··· EXTRAIT DU DOCUMENT ···

Cette première considération nous permet d’envisager avec plus de conscience comment et pourquoi Dieu est entré dans le temps des hommes et ce qu’il veut en faire. Nous faisons référence, bien sûr, au mystère de l’Incarnation, mais aussi à celui de l’Ascension : en son corps (c’est-à-dire l’espace-temps de son être historique et ressuscité) le Christ monte au sein de la Trinité. Les Exercices spirituels se terminent par cette contemplation pour nous signifier que le temps que nous sommes et dans lequel nous sommes est aussi sauvé par Dieu. Ce temps est transfiguré en Christ. Dieu sauve les hommes : il sauve le temps qu’ils sont et le temps dans lequel ils vivent. Ainsi ce rappel du temps que nous sommes et du temps vécu par le Christ nous garde en contact avec l’éternité de Dieu. Ce rappel gît en nous, dans notre corps, dans nos activités : il nous dit, ne fût-ce que dans le rythme de notre sommeil, que nous sommes en pèlerinage sur la terre, et que l’éternité est déjà commencée. Ces considérations pourraient raviver dans notre quotidien la profondeur des vertus théologales qui nous sont offertes par grâce : notre vie est fondée sur elles, pourtant nous ne pouvons ni les quantifier ni les maîtriser.

··· DONNÉES AFFICHÉES ···

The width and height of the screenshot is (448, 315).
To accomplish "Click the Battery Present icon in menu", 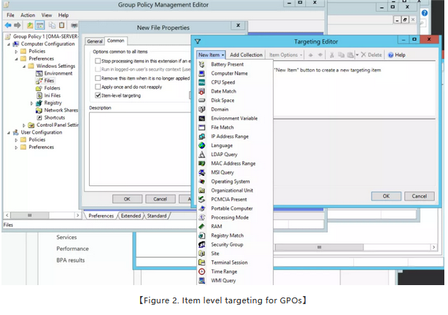I will pos(202,64).
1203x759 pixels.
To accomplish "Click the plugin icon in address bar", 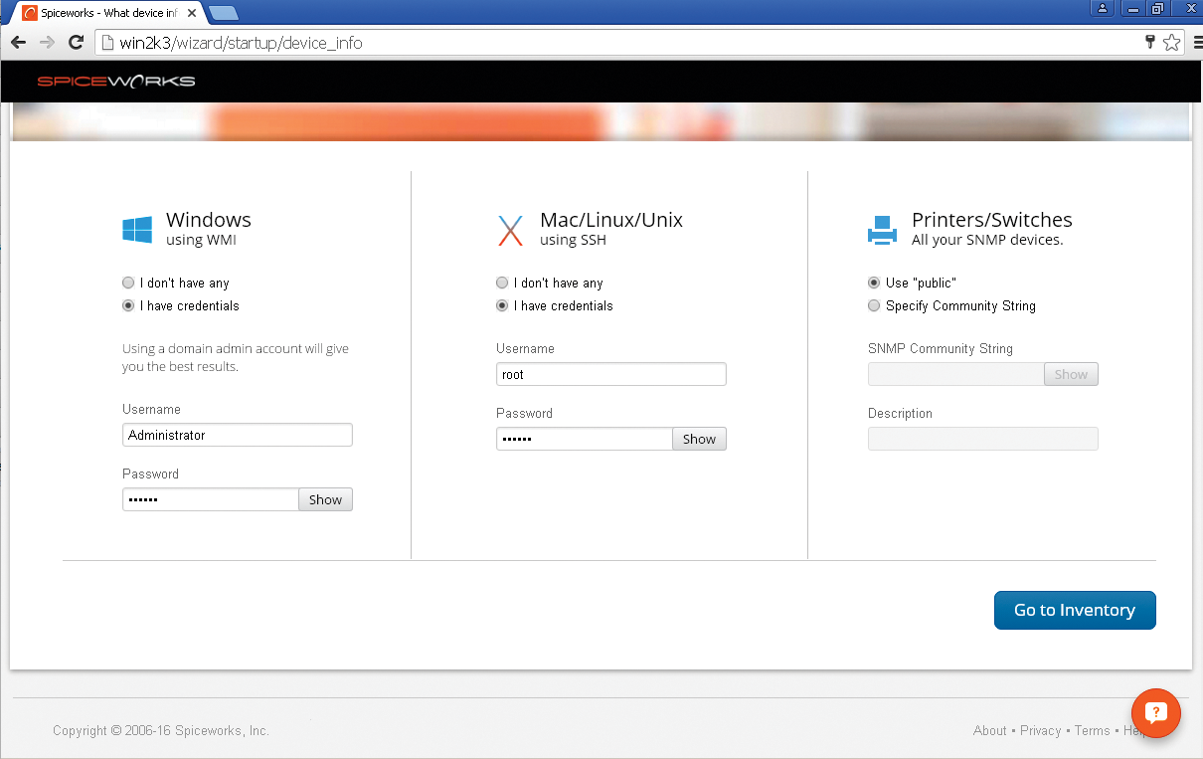I will click(x=1149, y=43).
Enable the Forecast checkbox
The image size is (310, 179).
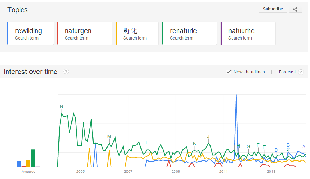click(274, 72)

···

# TRAVAIL À RÉALISER
Selon l'extrait sur le temps et l'éternité, que ne pouvons-nous pas faire des vertus théologales ?

# RÉSULTAT OBTENU
Nous ne pouvons ni les quantifier ni les maîtriser.